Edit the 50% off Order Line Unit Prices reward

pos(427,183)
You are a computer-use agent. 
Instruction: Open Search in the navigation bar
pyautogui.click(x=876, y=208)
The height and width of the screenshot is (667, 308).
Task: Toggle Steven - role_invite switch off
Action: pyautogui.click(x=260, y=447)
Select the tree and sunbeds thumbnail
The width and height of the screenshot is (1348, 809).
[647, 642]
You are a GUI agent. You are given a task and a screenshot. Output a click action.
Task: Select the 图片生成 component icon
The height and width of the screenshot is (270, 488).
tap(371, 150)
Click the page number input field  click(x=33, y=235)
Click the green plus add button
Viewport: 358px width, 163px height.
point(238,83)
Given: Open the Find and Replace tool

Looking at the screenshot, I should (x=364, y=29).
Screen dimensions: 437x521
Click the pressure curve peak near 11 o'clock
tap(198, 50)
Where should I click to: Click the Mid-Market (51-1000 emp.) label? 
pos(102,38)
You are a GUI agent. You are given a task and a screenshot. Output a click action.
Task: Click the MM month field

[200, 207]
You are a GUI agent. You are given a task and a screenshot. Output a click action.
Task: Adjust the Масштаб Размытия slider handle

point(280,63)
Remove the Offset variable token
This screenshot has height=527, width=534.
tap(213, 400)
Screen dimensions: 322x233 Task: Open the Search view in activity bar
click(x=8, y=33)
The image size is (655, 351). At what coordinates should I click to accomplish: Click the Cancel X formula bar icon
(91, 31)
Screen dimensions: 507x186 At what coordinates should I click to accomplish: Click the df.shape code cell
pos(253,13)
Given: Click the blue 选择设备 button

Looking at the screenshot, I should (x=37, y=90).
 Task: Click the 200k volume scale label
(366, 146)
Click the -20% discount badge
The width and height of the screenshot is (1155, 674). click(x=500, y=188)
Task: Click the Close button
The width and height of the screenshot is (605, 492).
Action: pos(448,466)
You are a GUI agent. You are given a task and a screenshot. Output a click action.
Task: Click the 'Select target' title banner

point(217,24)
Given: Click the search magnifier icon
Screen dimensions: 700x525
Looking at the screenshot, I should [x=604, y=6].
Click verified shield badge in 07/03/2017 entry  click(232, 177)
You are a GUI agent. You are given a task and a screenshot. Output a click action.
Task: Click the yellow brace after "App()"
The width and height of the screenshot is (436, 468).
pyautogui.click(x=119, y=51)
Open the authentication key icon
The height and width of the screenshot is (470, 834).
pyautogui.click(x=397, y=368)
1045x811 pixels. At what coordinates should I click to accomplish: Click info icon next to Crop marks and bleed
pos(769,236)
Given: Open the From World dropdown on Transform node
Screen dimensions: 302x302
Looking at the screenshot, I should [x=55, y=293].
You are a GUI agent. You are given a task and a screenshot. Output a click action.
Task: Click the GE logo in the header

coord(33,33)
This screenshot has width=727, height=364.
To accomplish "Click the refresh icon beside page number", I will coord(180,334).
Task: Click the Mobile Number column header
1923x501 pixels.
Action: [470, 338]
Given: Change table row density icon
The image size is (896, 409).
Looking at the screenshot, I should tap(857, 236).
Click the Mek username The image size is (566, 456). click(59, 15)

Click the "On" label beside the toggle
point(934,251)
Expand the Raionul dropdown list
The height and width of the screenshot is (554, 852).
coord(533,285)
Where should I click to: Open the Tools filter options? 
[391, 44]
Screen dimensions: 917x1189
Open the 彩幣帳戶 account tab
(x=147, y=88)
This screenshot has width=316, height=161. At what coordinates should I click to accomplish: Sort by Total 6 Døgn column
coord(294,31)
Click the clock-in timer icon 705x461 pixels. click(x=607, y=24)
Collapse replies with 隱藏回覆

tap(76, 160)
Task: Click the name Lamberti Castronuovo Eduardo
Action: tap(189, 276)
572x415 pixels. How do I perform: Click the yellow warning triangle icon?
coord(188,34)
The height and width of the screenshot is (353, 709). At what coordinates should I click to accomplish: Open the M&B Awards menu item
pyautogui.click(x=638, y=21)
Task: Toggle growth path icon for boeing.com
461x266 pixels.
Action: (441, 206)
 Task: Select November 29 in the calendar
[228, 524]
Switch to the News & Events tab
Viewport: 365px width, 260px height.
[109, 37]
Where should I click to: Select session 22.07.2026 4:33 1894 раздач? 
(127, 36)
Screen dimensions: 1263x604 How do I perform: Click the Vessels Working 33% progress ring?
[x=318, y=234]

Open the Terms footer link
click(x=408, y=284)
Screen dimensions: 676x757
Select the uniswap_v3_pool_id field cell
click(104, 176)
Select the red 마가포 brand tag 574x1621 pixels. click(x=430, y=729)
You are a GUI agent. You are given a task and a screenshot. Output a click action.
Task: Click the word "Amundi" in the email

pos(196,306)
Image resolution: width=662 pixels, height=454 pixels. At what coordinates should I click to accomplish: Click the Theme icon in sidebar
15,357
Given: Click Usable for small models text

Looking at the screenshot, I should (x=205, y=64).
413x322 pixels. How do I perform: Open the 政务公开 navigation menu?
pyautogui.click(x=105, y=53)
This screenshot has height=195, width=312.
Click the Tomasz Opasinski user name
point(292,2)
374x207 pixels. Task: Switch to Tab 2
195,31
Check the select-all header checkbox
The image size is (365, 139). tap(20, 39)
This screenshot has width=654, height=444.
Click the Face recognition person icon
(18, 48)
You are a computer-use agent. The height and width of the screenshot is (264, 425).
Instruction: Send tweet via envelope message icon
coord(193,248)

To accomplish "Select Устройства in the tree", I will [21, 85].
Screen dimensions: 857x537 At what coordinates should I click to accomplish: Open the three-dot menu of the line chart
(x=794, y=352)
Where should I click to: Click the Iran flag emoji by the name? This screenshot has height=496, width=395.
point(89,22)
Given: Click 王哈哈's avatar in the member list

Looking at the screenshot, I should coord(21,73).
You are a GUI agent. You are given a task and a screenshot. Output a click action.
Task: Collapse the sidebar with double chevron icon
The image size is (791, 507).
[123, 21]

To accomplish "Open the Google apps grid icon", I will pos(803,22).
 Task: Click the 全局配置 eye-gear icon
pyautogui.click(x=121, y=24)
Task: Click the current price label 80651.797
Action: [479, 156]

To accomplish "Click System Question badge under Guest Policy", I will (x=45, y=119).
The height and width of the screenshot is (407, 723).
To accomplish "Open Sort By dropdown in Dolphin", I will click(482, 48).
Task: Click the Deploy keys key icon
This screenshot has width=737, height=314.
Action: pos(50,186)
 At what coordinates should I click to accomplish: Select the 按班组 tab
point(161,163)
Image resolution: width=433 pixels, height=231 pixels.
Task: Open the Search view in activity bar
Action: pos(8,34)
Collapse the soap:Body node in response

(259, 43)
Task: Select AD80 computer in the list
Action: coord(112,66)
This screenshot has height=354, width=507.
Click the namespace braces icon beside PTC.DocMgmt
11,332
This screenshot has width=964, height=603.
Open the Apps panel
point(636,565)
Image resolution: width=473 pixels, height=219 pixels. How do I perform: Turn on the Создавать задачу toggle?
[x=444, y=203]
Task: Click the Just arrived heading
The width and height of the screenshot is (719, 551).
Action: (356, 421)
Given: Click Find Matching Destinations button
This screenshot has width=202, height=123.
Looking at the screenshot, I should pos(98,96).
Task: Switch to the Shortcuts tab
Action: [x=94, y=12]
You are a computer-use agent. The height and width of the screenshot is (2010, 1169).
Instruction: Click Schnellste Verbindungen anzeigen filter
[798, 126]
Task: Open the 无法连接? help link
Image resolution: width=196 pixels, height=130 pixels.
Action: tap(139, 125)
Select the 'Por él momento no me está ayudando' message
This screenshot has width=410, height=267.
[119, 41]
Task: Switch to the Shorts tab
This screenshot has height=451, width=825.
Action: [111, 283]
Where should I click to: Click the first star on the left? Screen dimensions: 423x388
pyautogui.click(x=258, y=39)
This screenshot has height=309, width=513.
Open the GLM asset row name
***
Read through the records above and copy the lines that contain "will".

To accomplish "Click the refresh icon beside page number", I will coord(180,334).
To accomplish "Select Устройства in the tree", I will [21, 85].
To accomplish "Open the Google apps grid icon", I will pos(803,22).
To accomplish "Click System Question badge under Guest Policy", I will (x=45, y=119).
To accomplish "Open Sort By dropdown in Dolphin", I will click(482, 48).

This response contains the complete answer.